:: Text passage ::
• • • • • • •

Meet the Community Support Service Manager
In an interview with the Headway Essex Community Support Service Manager, Angie O’Toole, find out exactly what Community Support do and how they help people with acquired brain injury throughout Essex.
Could you tell us about your role?
I am the Community Support Manager here at Headway Essex, which means I manage the charity’s community support function; a team of two community support workers and an office based first line support worker.
How would you describe community support?
Community support reaches out to those people in the community living with an acquired brain injury who ordinarily might not be aware such support exists. As a team, we empower those living with the effects of brain injury to become more independent.
What is a typical month like in community support?
At any given time, we’ll be supporting around 300 active clients; those who attend groups, people requiring one-to-one support and those who need to us to reach out to them regularly.
It’s always busy in community support. In the past four weeks alone, we’ve held 41 individual appointments, attended outreach sessions with various hospitals, held 8 support groups, and taken hundreds of calls. We’ve also squeezed in a car boot to raise crucial funds!
What are the common misconceptions about acquired brain injury?
People can confuse acquired brain injury with learning disability. It’s almost as if the ‘acquired’ element is not recognised. The other frustrating comment our clients hear, often by people meaning well, is “you look great, you must be back to normal now”, or words to that affect. This can be really frustrating. Because somebody looks well on the outside certainly doesn’t mean they are ok.
How does the team help clients overcome hurdles?

• • • • • • •

:: Problems to work on ::
a) Answer the following from the Headway Essex interview:
(i) How many community support workers are on the team the manager oversees?
(ii) Roughly how many active clients does community support serve at any given time?
(iii) How many support groups were held in the past four weeks?
b) Translate this sentence from the Headway Essex interview into French: "As a team, we empower those living with the effects of brain injury to become more independent."
The records that follow are drawn from a different source and are unrelated to the interview above.

:: Information provided ::
• • • • • • •

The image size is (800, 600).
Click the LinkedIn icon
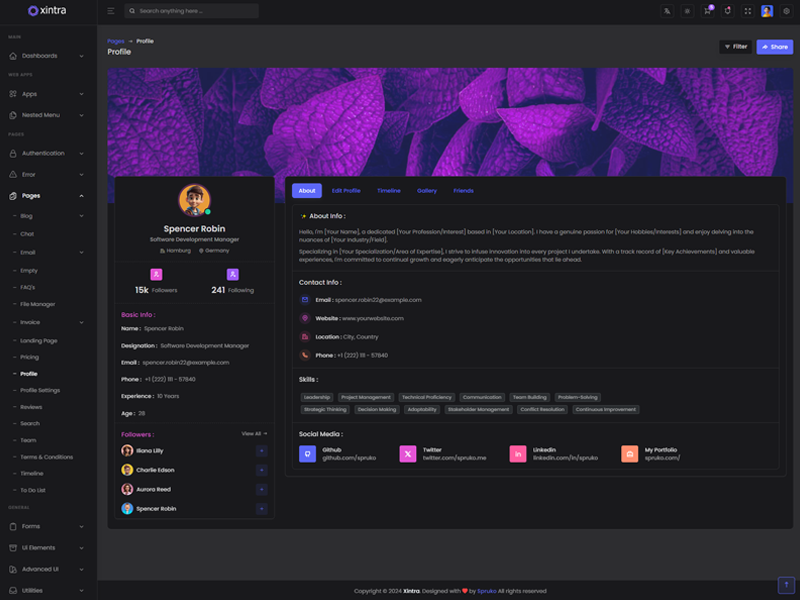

• • • • • • •

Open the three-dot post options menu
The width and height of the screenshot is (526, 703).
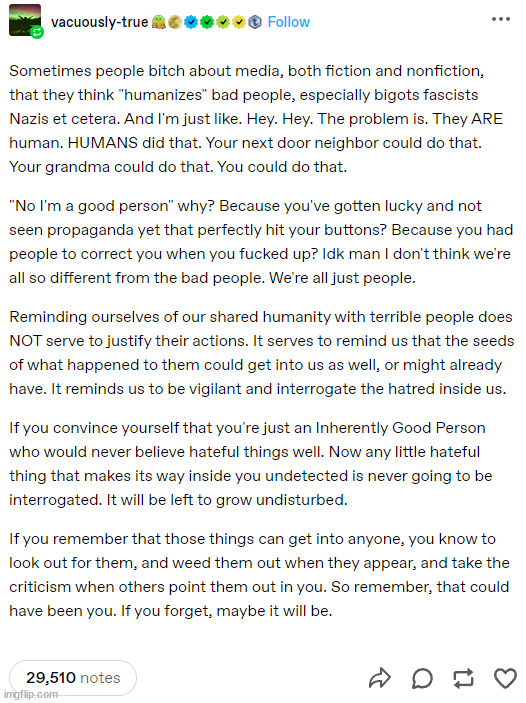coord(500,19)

• • • • • • •

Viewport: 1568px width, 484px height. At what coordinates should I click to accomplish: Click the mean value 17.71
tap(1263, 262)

• • • • • • •

:: Exercise answers ::
a)
(i) Two
(ii) Around 300
(iii) 8

b) En tant qu'équipe, nous donnons aux personnes vivant avec les séquelles d'une lésion cérébrale les moyens de devenir plus autonomes.